___ DOCUMENT ___

- Sire: Ormondale
- Grandsire: Ormonde
- Dam: Cherryola
- Damsire: Tanzmeister
- Sex: Stallion
- Foaled: 1916
- Country: USA
- Colour: Chestnut
- Breeder: W. B. Miller
- Owner: Sam Hildreth
- Trainer: Sam Hildreth
- Record: 23 Starts: 14 wins
- Earnings: $39,706

Major wins
- Jockey Club Gold Cup (1919) Southampton Handicap (1919) Stuyvesant Handicap (1919) Brooklyn Derby (1919) Empire City Derby (1919) Huron Handicap (1919) Saratoga Handicap (1919) Saranac Handicap (1919)

= Purchase (horse) =

American-bred Thoroughbred racehorse

Purchase (foaled in 1916, died 1936), an American Thoroughbred racehorse, was called "The Adonis of the Turf." Walter Vosburgh, the official handicapper for The Jockey Club as well as a turf historian for many years (and for whom the Vosburgh Stakes were named), wrote: "…one of the most exquisitely beautiful of racehorses…to describe Purchase would be to exhaust the superlative."

==Background==
Purchase was the best son of Ormandale, the only foal in the 1903 crop of Ormonde. Racing, Ormonde went undefeated, an English Triple Crown winner, but as an imported sire he was almost infertile. As for his son, Ormandale (born in Menlo Park, California), he was not the runner his father was, but as a sire, he was much the better horse. Sent to Kentucky in 1912 at the death of his California breeder, he entered the second half of his stud career as an immediate success. The dam of Purchase was Cherryola whose racing career was more than respectable, winning 26 races between the years 1909 to 1913. (On April 15, 1923, along with forty other horses, she died in a barn fire at Harry F. Sinclair's Rancocas Stable, New Jersey.)

Eventually standing 16 hands 1 inch, Purchase was a long-legged golden chestnut, sold as a yearling to the Brighton Stable which was shortly thereafter dispersed. The trainer Sam Hildreth bought Purchase for $12,500. By the end of his racing career, Hildreth said that Purchase was one of the greatest racehorses he ever trained…"and I say that without any strings to it."

___

**TASK OBJECTIVE:**
In the text about the racehorse Purchase, what price did Sam Hildreth pay for him? The records are separate material with no connection to this text.

___ MATERIAL SUPPLIED ___

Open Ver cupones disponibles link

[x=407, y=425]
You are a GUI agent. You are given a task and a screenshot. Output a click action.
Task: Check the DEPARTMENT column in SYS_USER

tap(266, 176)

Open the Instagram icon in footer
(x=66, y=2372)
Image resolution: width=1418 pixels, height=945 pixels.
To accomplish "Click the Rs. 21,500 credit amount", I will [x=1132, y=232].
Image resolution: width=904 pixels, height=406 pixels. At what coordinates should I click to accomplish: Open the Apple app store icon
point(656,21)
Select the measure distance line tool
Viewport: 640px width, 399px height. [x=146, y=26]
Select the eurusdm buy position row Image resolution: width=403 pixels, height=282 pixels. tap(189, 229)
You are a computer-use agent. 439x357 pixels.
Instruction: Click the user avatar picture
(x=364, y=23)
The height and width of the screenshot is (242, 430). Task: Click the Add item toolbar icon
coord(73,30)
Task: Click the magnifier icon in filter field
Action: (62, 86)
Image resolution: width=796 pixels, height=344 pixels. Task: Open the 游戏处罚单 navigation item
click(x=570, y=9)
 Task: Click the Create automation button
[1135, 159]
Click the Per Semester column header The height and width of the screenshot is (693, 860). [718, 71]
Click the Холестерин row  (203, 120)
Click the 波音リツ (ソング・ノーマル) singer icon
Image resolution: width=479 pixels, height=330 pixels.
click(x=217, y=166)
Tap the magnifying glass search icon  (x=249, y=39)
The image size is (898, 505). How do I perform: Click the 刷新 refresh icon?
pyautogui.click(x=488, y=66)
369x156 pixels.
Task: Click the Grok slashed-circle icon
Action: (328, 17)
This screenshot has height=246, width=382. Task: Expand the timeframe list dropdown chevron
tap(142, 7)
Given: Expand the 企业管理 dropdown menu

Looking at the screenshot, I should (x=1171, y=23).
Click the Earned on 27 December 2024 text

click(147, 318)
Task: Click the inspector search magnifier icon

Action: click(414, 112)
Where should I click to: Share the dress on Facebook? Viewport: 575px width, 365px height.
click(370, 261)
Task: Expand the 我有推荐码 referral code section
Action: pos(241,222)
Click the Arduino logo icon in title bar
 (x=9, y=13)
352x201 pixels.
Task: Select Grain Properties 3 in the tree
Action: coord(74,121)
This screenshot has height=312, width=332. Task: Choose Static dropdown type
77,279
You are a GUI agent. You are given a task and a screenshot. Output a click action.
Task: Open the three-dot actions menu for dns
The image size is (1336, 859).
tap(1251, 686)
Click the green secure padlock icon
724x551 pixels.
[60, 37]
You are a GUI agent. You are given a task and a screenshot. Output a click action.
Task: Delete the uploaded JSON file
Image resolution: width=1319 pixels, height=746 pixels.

___

**RESULT OF THIS TASK:**
$12,500